The FES lists inflation as the top global economic challenge largely due to imbalances between supply and demand. These imbalances stem from a series of global supply shocks combined with rebounding demand, which is driving up prices for goods and services. “It’s important, as both the Deputy Prime Minister and the Minister of Finance, that I’m honest with Canadians about the challenges that still lie ahead. Interest rates are rising as the central bank steps in to tackle inflation and that means our economy is slowing down,” states Freeland. “It means business is no longer booming in the same way it has since we left our homes and went back into the world.” As Freeland puts it, the upcoming global slowdown is unavoidable.
As part of the FES, there are several changes coming to the housing market, which will aim to “make housing more affordable.” The statement reiterates legislation that was passed in parliament in June 2022 that implemented a two-year ban on non-Canadians purchasing residential property in Canada, effective Jan. 1, 2023.

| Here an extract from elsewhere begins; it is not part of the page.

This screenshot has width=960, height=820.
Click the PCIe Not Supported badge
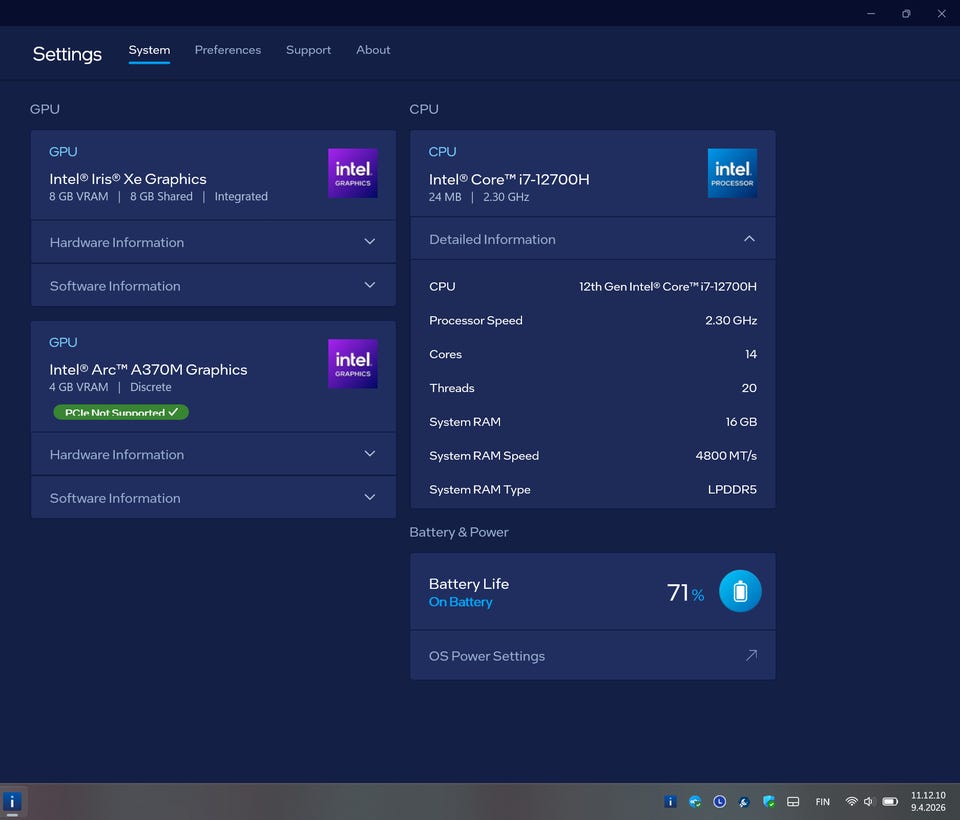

Following the release of the 2022 Fall Economic Statement, the federal government has stated they plan on tabling new legislation. This would create a new Tax-Free First Home Savings Account, and double the First-Time Home Buyers’ tax credit. Additionally, the government stated that they would like to “ensure that profits from flipping properties held for less than 12 months are fully taxed, starting in 2023, with certain exceptions for unexpected life events. This measure will ensure that investors who flip homes pay their fair share, and play a role in lowering housing prices for Canadians.”
There are many exciting elements to the fall economic statement. However, for some, there are a few that deserve the spotlight specifically. “The two most exciting announcements today for CIPH and MCAC are the elimination of interest on the Canada Apprentice Loan and new investments to modernize National Research Council facilities. Minister Freeland has telegraphed other major investments to come that will ensure Canadian businesses and workers are well-funded for the energy transition, but those investments will come in the spring when they are more likely to stimulate the economy,” shared CIPH and MCAC.

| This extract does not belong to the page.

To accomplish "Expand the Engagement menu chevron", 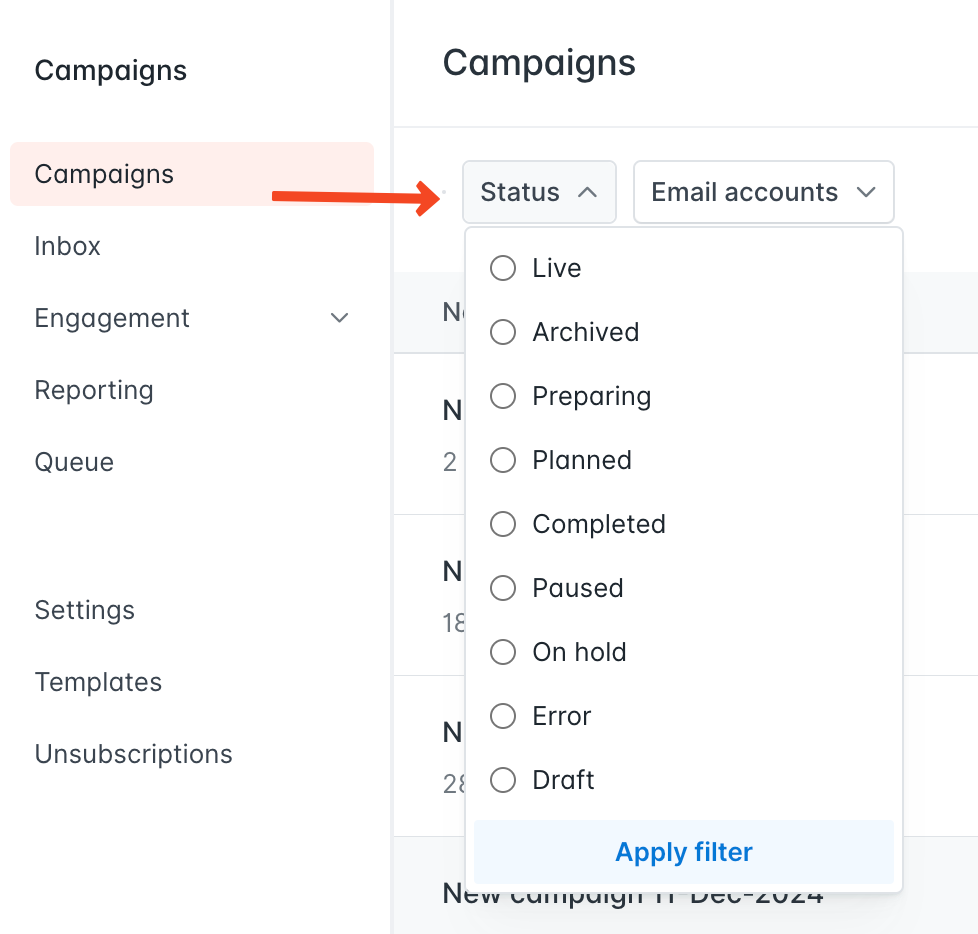I will [x=339, y=318].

There is hope that the removal of the interest on apprenticeship loans will help keep tradespeople in the classroom and finishing their ticket. Additionally, the National Research Council is receiving $962.2 million over eight years towards the council’s scientific infrastructure.
It appears that most within the industry are content with the direction the fall economic statement has Canada leading. The Heating, Refrigeration, and Air Conditioning Institute of Canada (HRAI) welcomes the measures included in the statement that will support a net-zero initiative. “These include a 30 per cent tax credit for investments in low carbon heating technologies, such as air source heat pumps, ground source heat pumps, active solar heating and electricity storage technologies,” shared Martin Luymes, VP of government and stakeholder relations at HRAI, in an email. “More importantly, the industry acknowledges the government’s commitment to investing in the workforce of tomorrow, via the Sustainable Jobs Training Centre and via efforts to beef up immigration efforts focused on skilled trades. These investments will assist the HVAC/R industry in meeting the challenges of the transition to a low-carbon economy.”
The Sustainable Jobs Training Centre is set to develop curriculum, credentials, and on-learning for 15,000 workers to upgrade or gain new skills for jobs in a low-carbon economy, with areas of high demand such as low-carbon buildings and retrofits taking priority.